▸ PASSAGE
= = =
Looking at the log-likelihood of our EM, we assume the latent variables are distributed according to $ q(z_i) $. We don’t make any assumptions regarding $ q(z_i) $, other than that it is a valid probability distribution. \(\begin{align*} I(\mathbf{\theta}) &= \sum_{i=1}^n \log \mathbb{P}(\mathbf{x}_i | \mathbf{\theta}) \\ &= \sum_{i=1}^n \log \sum_{z_i} \mathbb{P}(\mathbf{x}_i, z_i | \mathbf{\theta}) \\ &= \sum_{i=1}^n \log \sum_{z_i} q(z_i) \frac{\mathbb{P}(\mathbf{x}_i, z_i | \mathbf{\theta})}{q(z_i)} \\ &= \sum_{i=1}^n \log \mathbb{E}_{q_i} \frac{\mathbb{P}(\mathbf{x}_i, z_i | \mathbf{\theta})}{q(z_i)} \\ &\geq \sum_{i=1}^n \sum_{z_i} q(z_i) \log \frac{\mathbb{P}(\mathbf{x}_i, z_i | \mathbf{\theta})}{q(z_i)} \\ & =: Q(\theta, q) \end{align*}\)
Thus we get a lower bound on our likelihood which is valid for any given postive distribution q. We then would like to pick $q$ which gives the tighest lower bound, i.e. the one that maximizes the auxilirary function. This is the E-step of the EM algorithm. At time $t$, we assume we have chosen $q^t$ based on current parameters $ \mathbf{\theta}^t $. In the M-Step wou would then like to maximize the expected complete log-likelihood
\[\mathbf{\theta}^{t+1} = \arg \max_{\mathbf{\theta}} Q(\mathbf{\theta}, \mathbf{\theta}^t) = \arg \max_{\mathbf{\theta}} \sum_{i=1}^n \mathbb{E}_{q_i^t} \log \mathbb{P}(\mathbf{x}_i, z_i | \mathbf{\theta})\]This new $ \mathbf{\theta}$ maximizes our lower bound at step $t$. Thus the $ \mathbf{\theta} $ which we want to maximize in the M-Step also maximizes our lower bound, because our choise of $q^t$ depends on $ \mathbf{\theta}^t $.
The second expression is what we want to do in the M-Step, i.e. we would like to maximize our Expected complete log likelihood which signifies the likelihood (probability) of our assignements of the points being of the correct class. The equility follows from
\[Q(\mathbf{\theta}, q) = \sum_{i=1}^n \mathbb{E}_{q_i} \log \mathbb{P}(\mathbf{x}_i, z_i | \mathbf{\theta}) + \sum_{i=1}^n ( - \sum_{z_i} q(z_i) \log q(z_i))\]Because the second term is independent of $ \mathbf{\theta}^t $, if we want to maximize the expected complete log likelihood, we maximize our lower bound.
= = =
▸ GIVEN MATERIAL

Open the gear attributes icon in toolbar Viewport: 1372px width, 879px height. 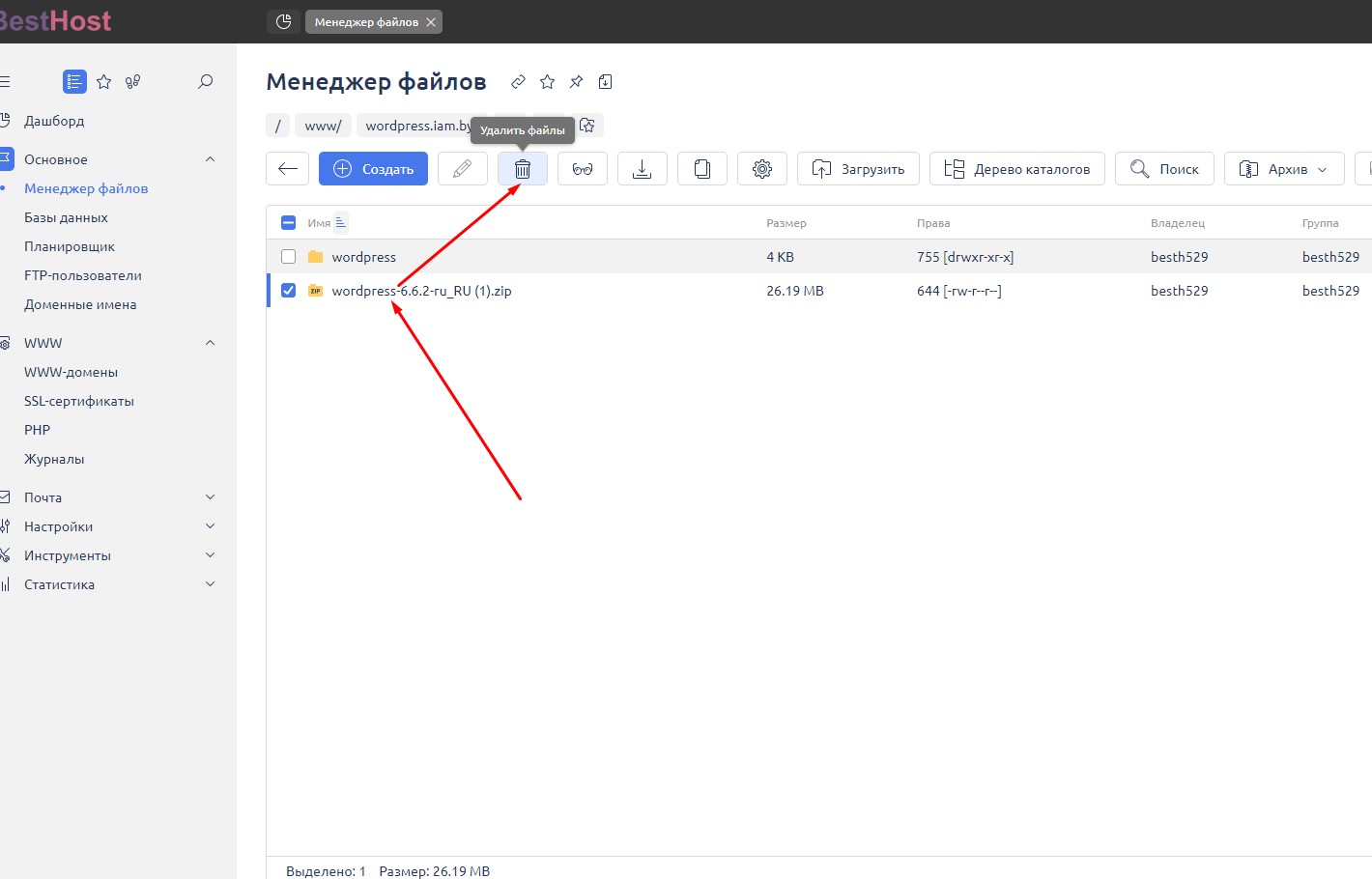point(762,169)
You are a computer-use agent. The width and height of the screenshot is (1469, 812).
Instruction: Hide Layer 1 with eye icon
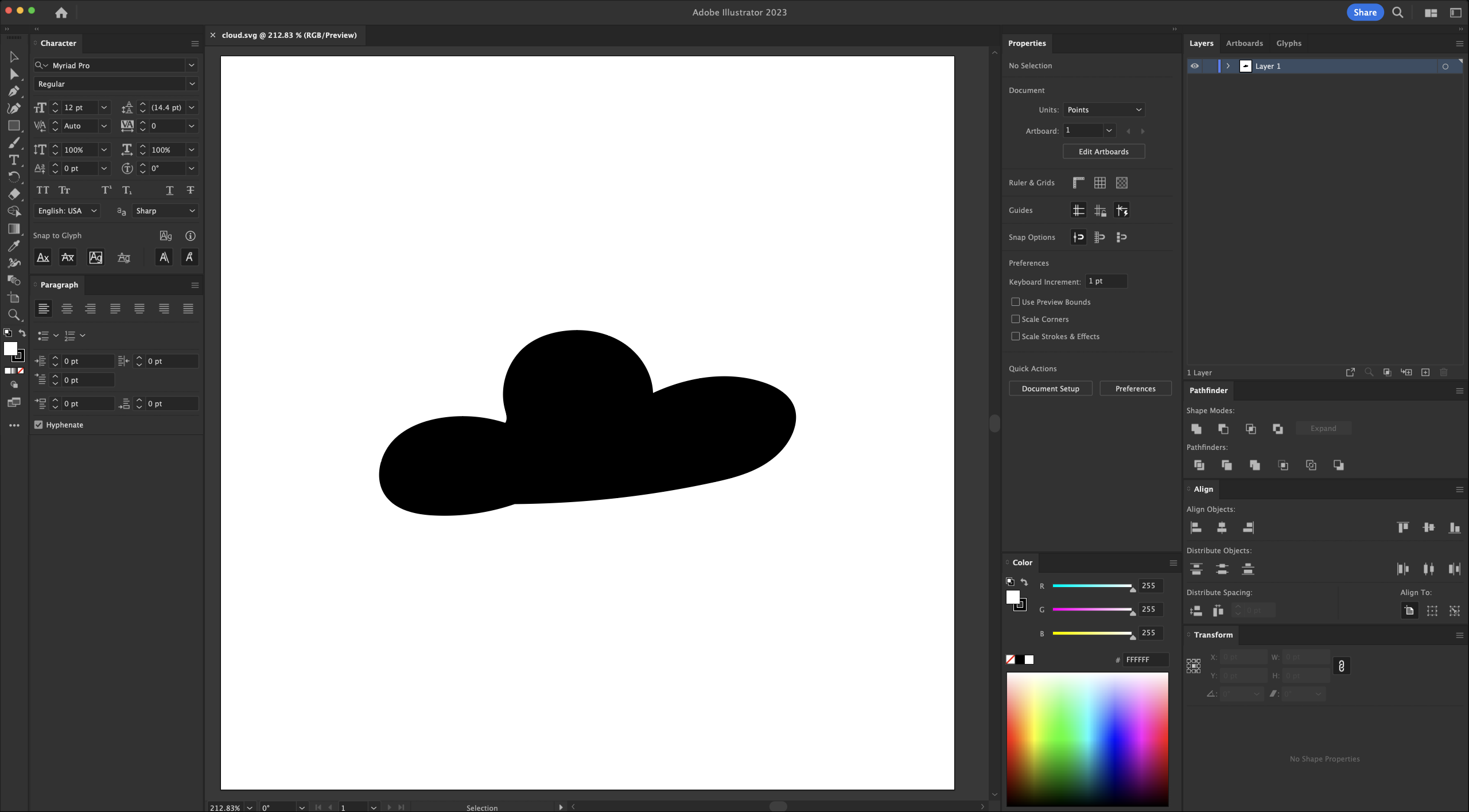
= = =
▸ REQUIRED WORK
#1 Based on the passage on the EM algorithm, explain why the E-step selects one particular distribution q rather than any valid distribution.
#2 Answer these questions using the passage on the EM algorithm:
(a) What is the only assumption made about q(z_i)?
(b) What quantity is maximized in the M-step?
(c) What name is given to the lower bound on the log-likelihood?

▸ SOLUTIONS BELOW
#1 The lower bound on the log-likelihood holds for any valid distribution q. The E-step therefore picks the q that gives the tightest lower bound, meaning the q that maximizes the auxiliary function.

#2
(a) It must be a valid probability distribution.
(b) The expected complete log-likelihood.
(c) Q(θ, q), which the passage also calls the auxiliary function.